### Passage
────────
Two years ago, East Central ISD tried a new approach to improving truancy rates in the district: Rather than taking disciplinary action toward chronically absent students, school staff instead began working to identify and eliminate barriers to success by providing students and families with resources to help address the issue.
The district-wide program – EC Cares – educates school staff on how student behavior is shaped by difficult experiences, including homelessness, domestic violence, neglect, grief, and abuse, and trains them to shift focus away from what students did wrong to instead asking what happened, and why.
The program was so successful in reducing truancy and absenteeism, and improving communication between staff and students, that Salud America!, a national organization based at UT Health San Antonio that focuses on Latino health issues and policy, created a digital toolkit to guide schools across the country through developing and implementing similar programs.
Since going live at the end of May, educators and school staff across the nation have requested the digital toolkit more than 180 times.
East Central ISD is home to just over 10,000 students, with a 73 percent Hispanic majority population, according to data compiled by the Texas Tribune. Of the total student body, 66 percent are considered economically disadvantaged and nearly 56 percent of students are considered at risk of dropping out, according to State-defined standards.
────────
### Job 1
Could you transcribe the rows word for word, starting from the first row and going through the line containing "click(259, 229)", with both ends included?
The article and the rows have nothing to do with each other.

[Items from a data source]
────────
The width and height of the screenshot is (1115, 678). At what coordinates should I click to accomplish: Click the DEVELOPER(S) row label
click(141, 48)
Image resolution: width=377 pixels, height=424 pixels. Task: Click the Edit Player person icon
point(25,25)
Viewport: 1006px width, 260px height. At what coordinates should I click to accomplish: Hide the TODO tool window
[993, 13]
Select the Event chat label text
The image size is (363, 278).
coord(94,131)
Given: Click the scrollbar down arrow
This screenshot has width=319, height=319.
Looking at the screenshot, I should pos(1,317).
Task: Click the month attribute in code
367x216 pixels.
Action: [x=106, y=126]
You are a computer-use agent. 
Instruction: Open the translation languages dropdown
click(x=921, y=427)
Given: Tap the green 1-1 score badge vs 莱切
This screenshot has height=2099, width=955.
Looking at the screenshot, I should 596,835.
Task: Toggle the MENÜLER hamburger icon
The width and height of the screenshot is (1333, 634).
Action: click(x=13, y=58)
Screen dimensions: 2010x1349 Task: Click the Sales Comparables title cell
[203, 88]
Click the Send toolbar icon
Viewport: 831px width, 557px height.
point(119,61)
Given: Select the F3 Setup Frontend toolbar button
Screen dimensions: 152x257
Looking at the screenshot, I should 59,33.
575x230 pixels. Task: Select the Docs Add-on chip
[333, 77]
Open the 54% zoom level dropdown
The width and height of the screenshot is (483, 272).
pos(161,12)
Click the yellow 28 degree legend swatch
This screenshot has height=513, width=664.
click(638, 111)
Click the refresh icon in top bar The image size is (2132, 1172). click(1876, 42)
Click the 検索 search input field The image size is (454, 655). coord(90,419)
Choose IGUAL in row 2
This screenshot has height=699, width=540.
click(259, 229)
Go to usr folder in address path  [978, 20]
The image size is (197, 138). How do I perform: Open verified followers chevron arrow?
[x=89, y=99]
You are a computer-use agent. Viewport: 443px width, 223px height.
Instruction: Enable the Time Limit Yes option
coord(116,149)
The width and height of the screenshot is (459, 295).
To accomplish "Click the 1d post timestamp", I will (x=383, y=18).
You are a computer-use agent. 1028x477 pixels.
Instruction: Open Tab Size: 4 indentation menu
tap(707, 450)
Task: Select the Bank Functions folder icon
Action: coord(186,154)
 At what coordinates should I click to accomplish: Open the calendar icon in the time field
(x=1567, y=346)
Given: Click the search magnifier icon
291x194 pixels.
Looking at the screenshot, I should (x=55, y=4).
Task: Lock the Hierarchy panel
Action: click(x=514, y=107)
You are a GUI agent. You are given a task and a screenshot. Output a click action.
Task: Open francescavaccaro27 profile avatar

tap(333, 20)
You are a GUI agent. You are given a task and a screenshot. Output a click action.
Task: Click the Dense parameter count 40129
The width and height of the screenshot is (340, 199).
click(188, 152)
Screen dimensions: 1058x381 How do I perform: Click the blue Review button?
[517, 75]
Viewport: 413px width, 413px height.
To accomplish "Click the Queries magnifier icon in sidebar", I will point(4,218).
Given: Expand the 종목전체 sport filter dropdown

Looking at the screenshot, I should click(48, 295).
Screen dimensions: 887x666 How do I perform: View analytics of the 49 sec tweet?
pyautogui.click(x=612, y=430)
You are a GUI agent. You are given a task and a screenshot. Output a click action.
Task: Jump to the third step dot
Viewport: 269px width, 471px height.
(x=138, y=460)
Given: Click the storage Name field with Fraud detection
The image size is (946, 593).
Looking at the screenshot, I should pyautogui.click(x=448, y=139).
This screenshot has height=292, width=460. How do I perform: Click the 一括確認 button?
────────
### Job 2
How would you condense the paragraph of the East Central ISD article that begins "The district-wide program – EC Cares –" into a short bulleted list?

### Right answer 1
The width and height of the screenshot is (1115, 678). At what coordinates should I click to accomplish: Click the DEVELOPER(S) row label
click(141, 48)
Image resolution: width=377 pixels, height=424 pixels. Task: Click the Edit Player person icon
point(25,25)
Viewport: 1006px width, 260px height. At what coordinates should I click to accomplish: Hide the TODO tool window
[993, 13]
Select the Event chat label text
The image size is (363, 278).
coord(94,131)
Given: Click the scrollbar down arrow
This screenshot has width=319, height=319.
Looking at the screenshot, I should pos(1,317).
Task: Click the month attribute in code
367x216 pixels.
Action: [x=106, y=126]
You are a computer-use agent. 
Instruction: Open the translation languages dropdown
click(x=921, y=427)
Given: Tap the green 1-1 score badge vs 莱切
This screenshot has height=2099, width=955.
Looking at the screenshot, I should 596,835.
Task: Toggle the MENÜLER hamburger icon
The width and height of the screenshot is (1333, 634).
Action: click(x=13, y=58)
Screen dimensions: 2010x1349 Task: Click the Sales Comparables title cell
[203, 88]
Click the Send toolbar icon
Viewport: 831px width, 557px height.
point(119,61)
Given: Select the F3 Setup Frontend toolbar button
Screen dimensions: 152x257
Looking at the screenshot, I should 59,33.
575x230 pixels. Task: Select the Docs Add-on chip
[333, 77]
Open the 54% zoom level dropdown
The width and height of the screenshot is (483, 272).
pos(161,12)
Click the yellow 28 degree legend swatch
This screenshot has height=513, width=664.
click(638, 111)
Click the refresh icon in top bar The image size is (2132, 1172). click(1876, 42)
Click the 検索 search input field The image size is (454, 655). coord(90,419)
Choose IGUAL in row 2
This screenshot has height=699, width=540.
click(259, 229)

### Right answer 2
- EC Cares is a district-wide program at East Central ISD.
- It teaches school staff how difficult experiences shape student behavior. These experiences include homelessness, domestic violence, neglect, grief, and abuse.
- It trains staff to stop focusing on what students did wrong and to ask what happened, and why.